What Is a Pension Calculator and Why Do You Need One?

At its core, a pension calculator is a financial tool that estimates how much retirement income you can expect based on your current savings, contribution rates, investment returns, and other variables. Unlike the quick mental math you might do to budget for groceries, pension calculators handle the complex algorithms that project decades into your financial future.

My colleague Jennifer discovered their value when she turned 40 last year. “I’d been blindly contributing the minimum to my workplace pension,” she told me over lunch, “until I plugged my numbers into a calculator and realized I was on track for about half the retirement income I’d need. That wake-up call was worth the ten minutes it took to use the calculator.”

Types of Pension Calculators

Not all pension calculators are created equal. They generally fall into several categories:

Basic Pension Estimators: These simple tools require minimal inputs—often just your age, salary, and current savings—to provide rough retirement income projections.

Comprehensive Retirement Planners: These more sophisticated calculators incorporate detailed information about your financial situation, including multiple income sources, tax considerations, and inflation adjustments.

Workplace Pension Calculators: Many employers and pension schemes offer calculators specifically tailored to their plan structures and benefits.

Government Benefits Calculators: These focus on estimating state pension benefits and entitlements based on your work history and contributions.

Pension Drawdown Calculators: For those approaching retirement, these tools help model different ways to withdraw pension funds and their long-term impacts.

My neighbor used three different calculators when planning his retirement last year. “The basic one gave me false confidence,” he explained while watering his immaculate garden. “The comprehensive one scared me straight. And my workplace one helped me make specific adjustments to my company contributions. Using all three gave me a more complete picture.”

Who Should Use Pension Calculators (and When)

While conventional wisdom might suggest pension calculators are only for those approaching retirement age, the reality is quite different:

Young Professionals (20s-30s): Even small adjustments to savings rates early in your career can have dramatic effects on your retirement outcomes. Using a calculator early helps establish good habits and realistic expectations.
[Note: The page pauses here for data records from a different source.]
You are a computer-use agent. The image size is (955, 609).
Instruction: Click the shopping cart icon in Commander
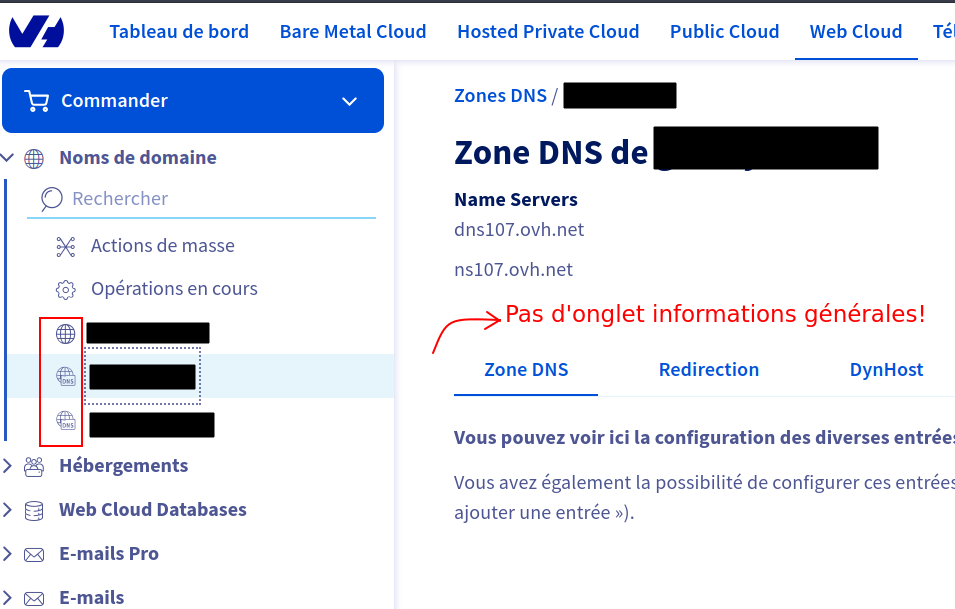[x=37, y=100]
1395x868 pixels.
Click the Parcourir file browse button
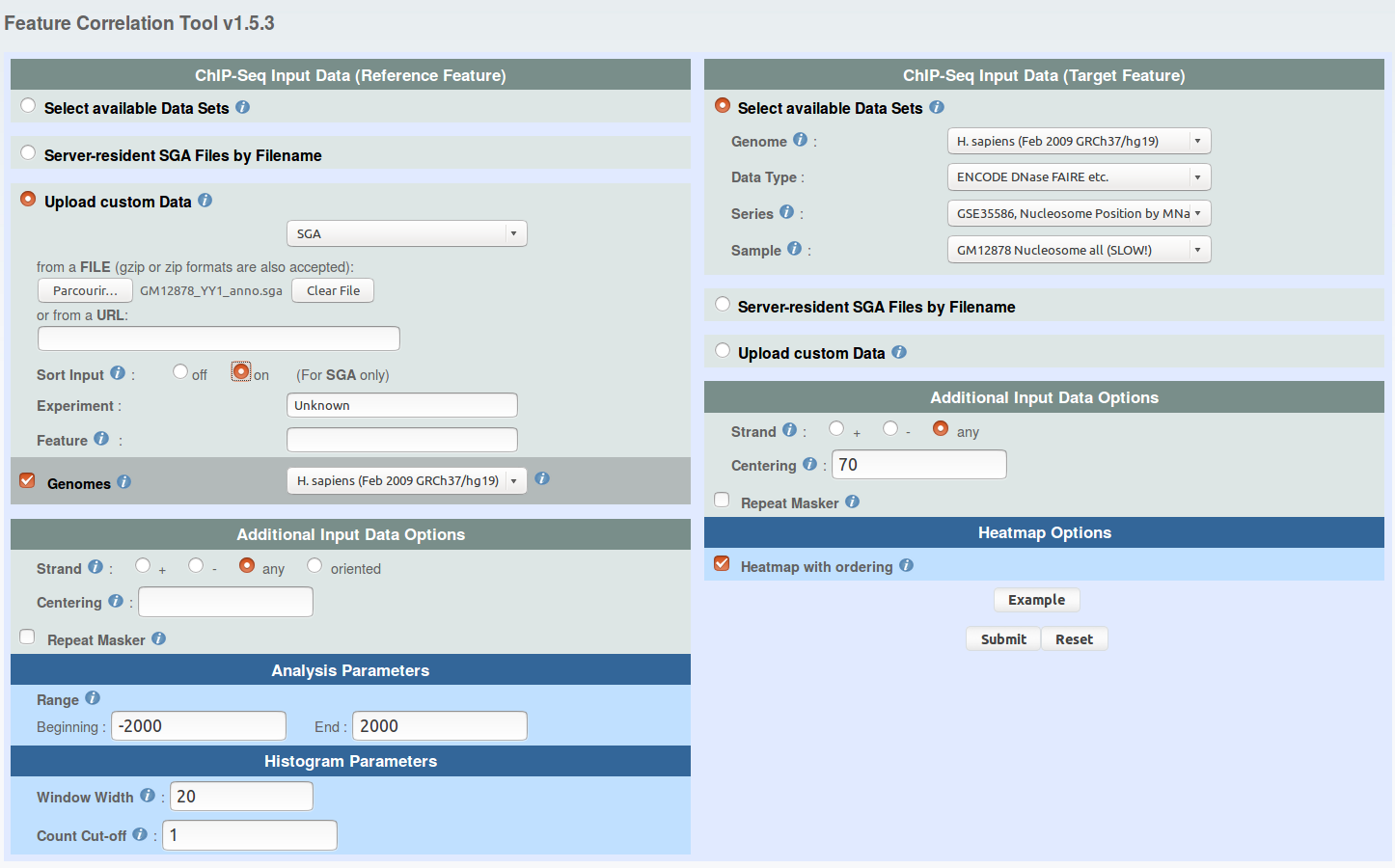pos(85,291)
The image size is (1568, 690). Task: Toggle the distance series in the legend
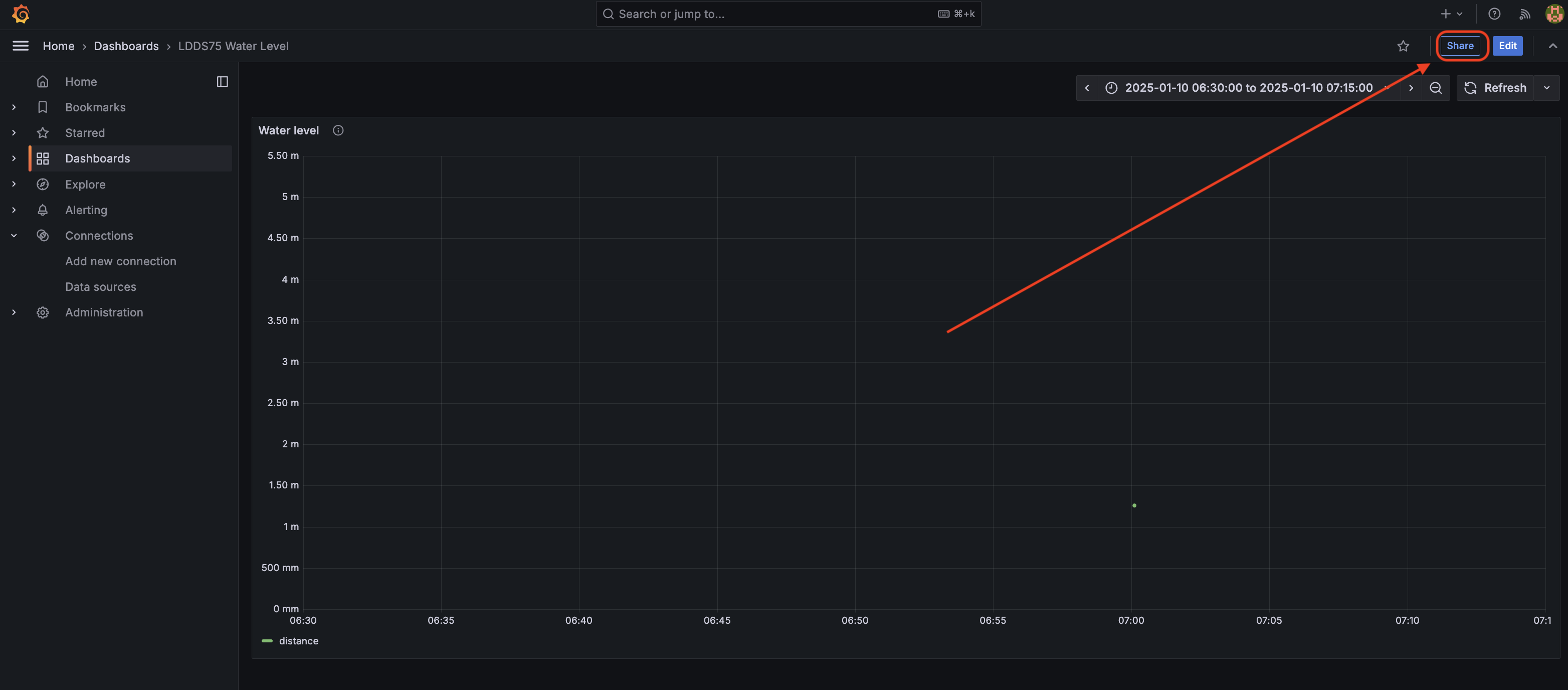pos(298,641)
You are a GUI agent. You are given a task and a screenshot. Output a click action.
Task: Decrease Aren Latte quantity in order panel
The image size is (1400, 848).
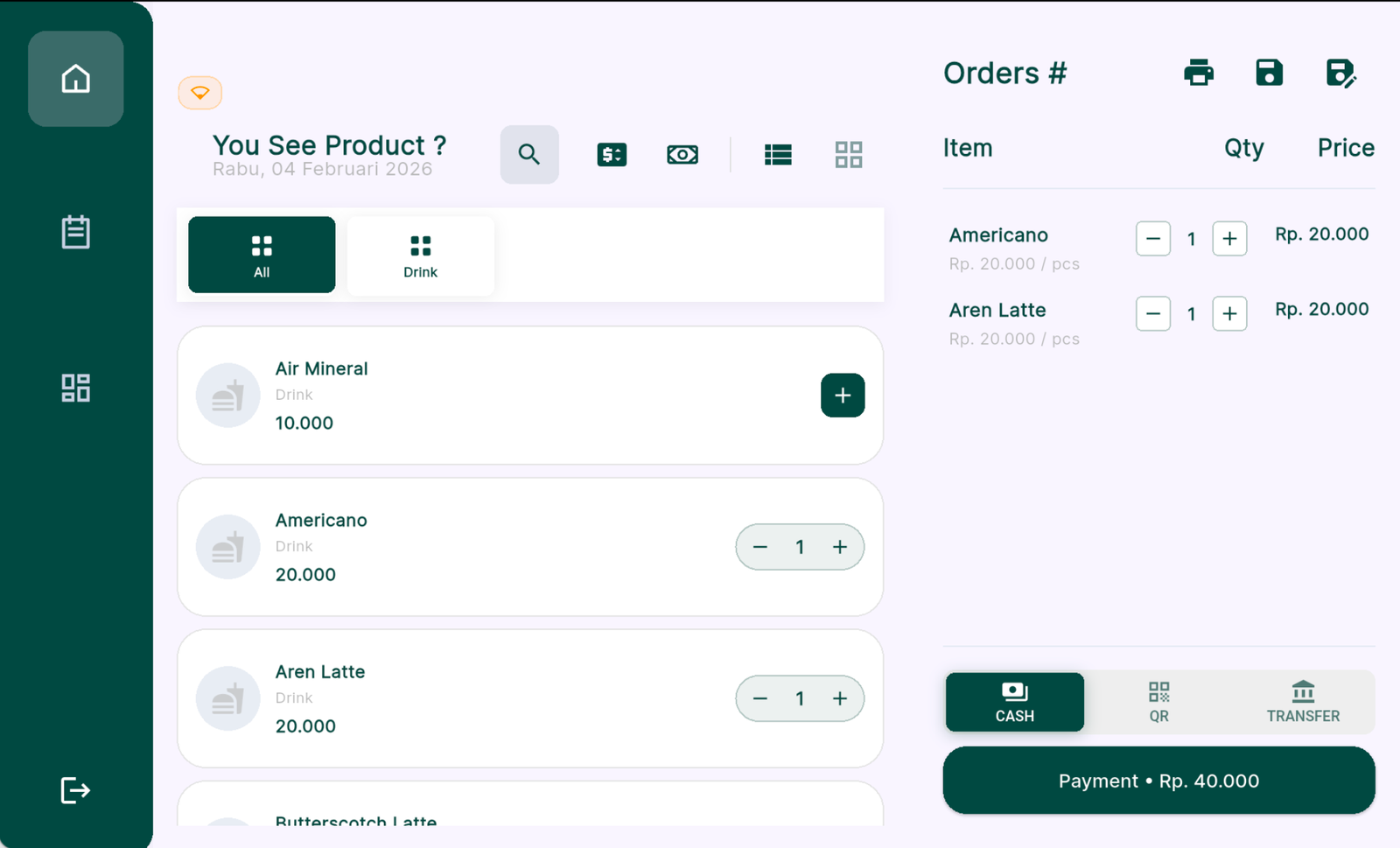click(1152, 313)
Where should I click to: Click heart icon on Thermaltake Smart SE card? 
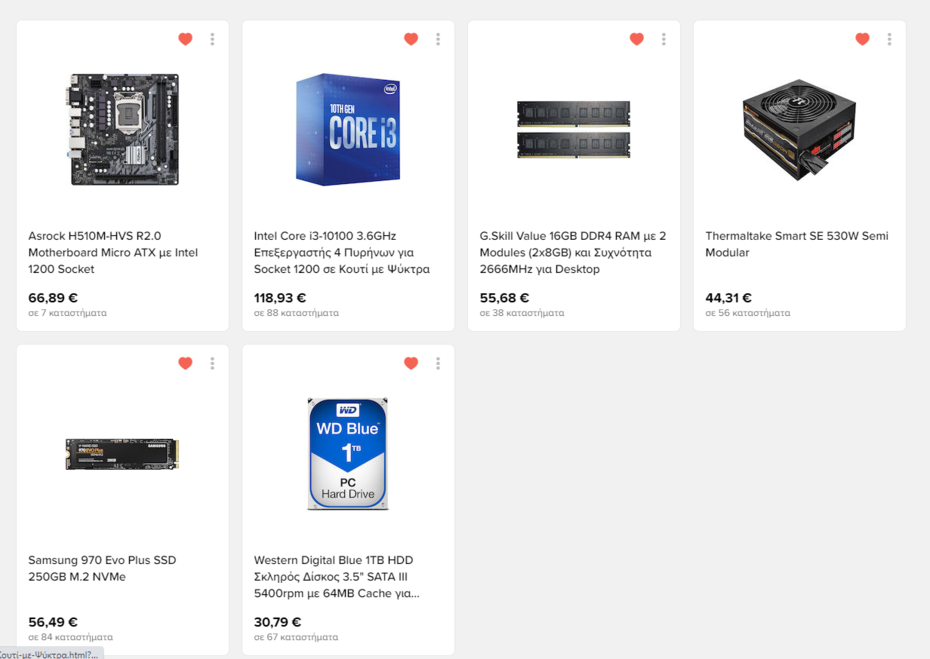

Mid-Career Individuals (40s-50s): This is often when financial responsibilities peak and retirement planning becomes more concrete. Calculators at this stage help determine if adjustments are needed to meet retirement goals.

Pre-Retirees (50s-60s): With retirement on the horizon, calculators help fine-tune your plans, consider different scenarios for retirement dates, and prepare for the transition from saving to spending.

Current Retirees: Even in retirement, calculators remain useful for managing pension drawdowns, adjusting for changing circumstances, and ensuring your savings last as long as you need them.

I first used a pension calculator at 27, promptly forgot about retirement planning for another decade, then had a mild panic at 38 when I realized how much catching up I needed to do. Don’t be like me—the earlier and more consistently you engage with these tools, the smoother your retirement journey will be.

How Pension Calculators Work: The Mechanics Behind the Numbers

Understanding how pension calculators function helps you interpret their results with appropriate context and confidence.

Key Inputs for Accurate Calculations

Most comprehensive pension calculators require several critical pieces of information:

Current Age and Intended Retirement Age: The time horizon affects everything from compound growth calculations to determining how long your savings need to last.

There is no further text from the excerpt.